▶ [GIVEN RECORDS]:

____________

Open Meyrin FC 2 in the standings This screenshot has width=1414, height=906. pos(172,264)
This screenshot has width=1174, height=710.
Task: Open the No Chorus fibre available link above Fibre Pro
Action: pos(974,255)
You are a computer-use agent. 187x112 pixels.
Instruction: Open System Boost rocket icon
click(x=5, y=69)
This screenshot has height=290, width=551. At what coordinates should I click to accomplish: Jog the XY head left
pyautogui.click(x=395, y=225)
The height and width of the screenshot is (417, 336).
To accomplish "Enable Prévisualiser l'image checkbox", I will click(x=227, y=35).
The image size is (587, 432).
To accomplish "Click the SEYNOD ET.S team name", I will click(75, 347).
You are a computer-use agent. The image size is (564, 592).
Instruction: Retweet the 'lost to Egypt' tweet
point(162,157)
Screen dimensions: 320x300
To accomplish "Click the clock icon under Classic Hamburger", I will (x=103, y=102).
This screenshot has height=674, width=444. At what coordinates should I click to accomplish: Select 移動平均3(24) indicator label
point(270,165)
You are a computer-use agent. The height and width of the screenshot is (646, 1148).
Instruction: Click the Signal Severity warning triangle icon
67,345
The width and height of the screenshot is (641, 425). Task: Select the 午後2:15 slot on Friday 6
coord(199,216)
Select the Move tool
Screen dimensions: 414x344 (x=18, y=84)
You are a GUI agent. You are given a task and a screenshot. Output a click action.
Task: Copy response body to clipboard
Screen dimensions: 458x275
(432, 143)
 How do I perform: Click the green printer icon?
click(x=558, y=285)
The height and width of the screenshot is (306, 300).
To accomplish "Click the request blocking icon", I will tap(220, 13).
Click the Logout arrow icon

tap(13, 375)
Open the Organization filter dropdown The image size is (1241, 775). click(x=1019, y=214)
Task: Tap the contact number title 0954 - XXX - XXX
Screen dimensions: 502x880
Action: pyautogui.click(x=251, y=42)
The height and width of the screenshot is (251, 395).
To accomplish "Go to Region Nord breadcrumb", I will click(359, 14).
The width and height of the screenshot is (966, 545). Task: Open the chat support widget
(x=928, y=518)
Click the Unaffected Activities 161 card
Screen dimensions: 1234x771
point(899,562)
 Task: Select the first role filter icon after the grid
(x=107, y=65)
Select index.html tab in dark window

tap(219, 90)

____________

Write every record above out again exactly as it stands.

▶ [FINAL ANSWER]:
Open Meyrin FC 2 in the standings This screenshot has width=1414, height=906. pos(172,264)
This screenshot has width=1174, height=710.
Task: Open the No Chorus fibre available link above Fibre Pro
Action: pos(974,255)
You are a computer-use agent. 187x112 pixels.
Instruction: Open System Boost rocket icon
click(x=5, y=69)
This screenshot has height=290, width=551. At what coordinates should I click to accomplish: Jog the XY head left
pyautogui.click(x=395, y=225)
The height and width of the screenshot is (417, 336).
To accomplish "Enable Prévisualiser l'image checkbox", I will click(x=227, y=35).
The image size is (587, 432).
To accomplish "Click the SEYNOD ET.S team name", I will click(75, 347).
You are a computer-use agent. The image size is (564, 592).
Instruction: Retweet the 'lost to Egypt' tweet
point(162,157)
Screen dimensions: 320x300
To accomplish "Click the clock icon under Classic Hamburger", I will (x=103, y=102).
This screenshot has height=674, width=444. At what coordinates should I click to accomplish: Select 移動平均3(24) indicator label
point(270,165)
You are a computer-use agent. The height and width of the screenshot is (646, 1148).
Instruction: Click the Signal Severity warning triangle icon
67,345
The width and height of the screenshot is (641, 425). Task: Select the 午後2:15 slot on Friday 6
coord(199,216)
Select the Move tool
Screen dimensions: 414x344 (x=18, y=84)
You are a GUI agent. You are given a task and a screenshot. Output a click action.
Task: Copy response body to clipboard
Screen dimensions: 458x275
(432, 143)
 How do I perform: Click the green printer icon?
click(x=558, y=285)
The height and width of the screenshot is (306, 300).
To accomplish "Click the request blocking icon", I will tap(220, 13).
Click the Logout arrow icon

tap(13, 375)
Open the Organization filter dropdown The image size is (1241, 775). click(x=1019, y=214)
Task: Tap the contact number title 0954 - XXX - XXX
Screen dimensions: 502x880
Action: pyautogui.click(x=251, y=42)
The height and width of the screenshot is (251, 395).
To accomplish "Go to Region Nord breadcrumb", I will click(359, 14).
The width and height of the screenshot is (966, 545). Task: Open the chat support widget
(x=928, y=518)
Click the Unaffected Activities 161 card
Screen dimensions: 1234x771
point(899,562)
 Task: Select the first role filter icon after the grid
(x=107, y=65)
Select index.html tab in dark window

tap(219, 90)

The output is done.